La verdad es que la imagen de Mistral en aquella escuela olvidada me persiguió durante semanas. Hay momentos en que sentir la fragilidad de nuestra historia se vuelve inevitable. No como una idea abstracta, sino como una presencia física que nos habita. Mistral lo sabía. Lo supo siempre, desde que era maestra rural en escuelas remotas de Chile hasta que recibió el Premio Nobel en 1945, primera latinoamericana en alcanzar tal reconocimiento.

Pensando en esto, recordé a los niños que pueblan su poesía. Para Gabriela, la niñez no era un estado idílico ni una etapa transitoria; era una condición esencial del ser humano, una forma de habitar el mundo con asombro y vulnerabilidad. En “Ternura”, cada verso es un arrullo, una caricia verbal para esos niños que quizás nunca tuvo pero que siempre llevó dentro. Su maternidad frustrada se convirtió en una maternidad universal a través de la palabra.

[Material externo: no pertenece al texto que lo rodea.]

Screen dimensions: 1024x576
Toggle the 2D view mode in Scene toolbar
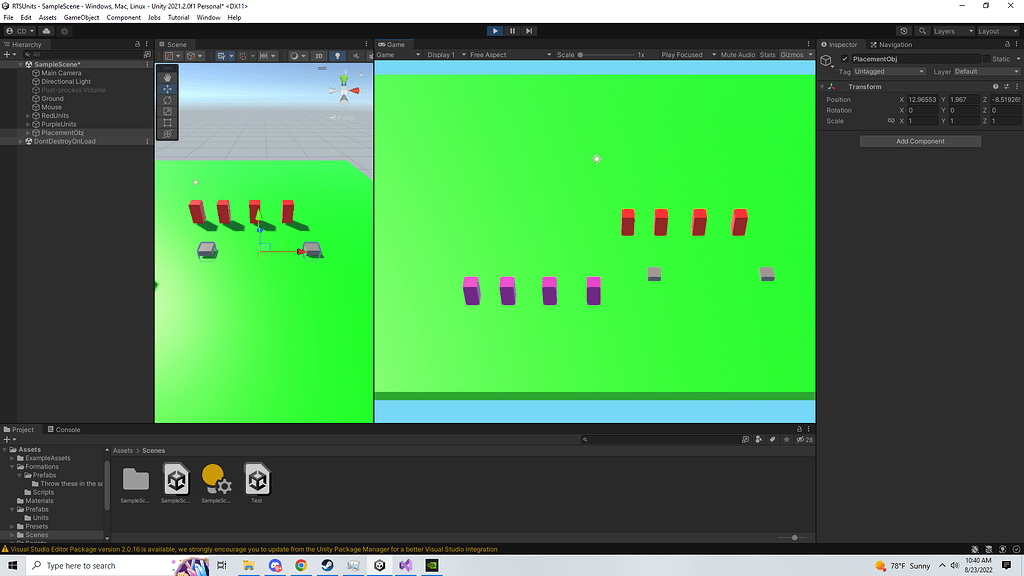pos(319,55)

A veces imagino a Gabriela recorriendo los pasillos de escuelas rurales, observando a los niños con esa mezcla de amor y melancolía que solo conocen quienes han amado profundamente lo que nunca llegarán a poseer. Su pedagogía no era solo un método, era una forma de resistencia; un acto político en un mundo que despreciaba a las mujeres que pensaban, a los pobres que soñaban, a los niños que preguntaban demasiado.

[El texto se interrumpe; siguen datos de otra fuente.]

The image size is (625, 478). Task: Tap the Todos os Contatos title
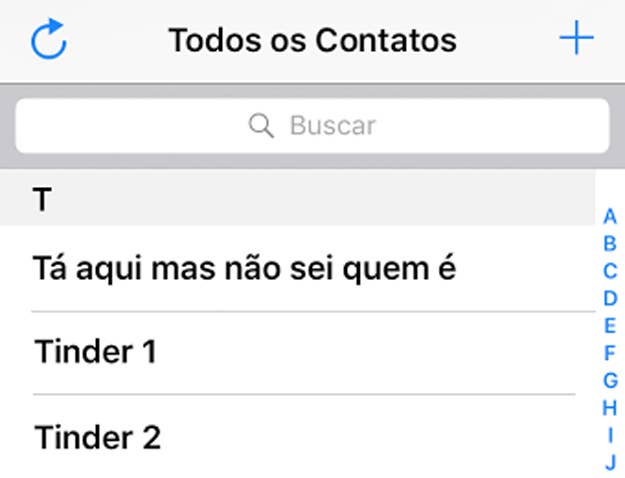(x=312, y=40)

Mistral, desde su soledad luminosa, nos dejó un legado que trasciende la literatura. No como un monumento frío ni como una lección académica, sino como una invitación a mirar el mundo con ojos limpios. Como una forma de decir: «“también yo me sentí desolada, también yo busqué sentido en medio del caos.” Y de alguna manera, eso reconforta. No elimina el dolor ni la soledad, pero los convierte en un puente hacia los otros (y lo compartido duele menos).

Quizás, finalmente, eso es lo que nos enseña Gabriela: seguir creando belleza desde las heridas, seguir nombrando lo que duele hasta transformarlo en canto. Como aquella foto de la escuela rural con su nombre, recordándome que incluso en el olvido hay una forma de presencia, hay una manera de luz.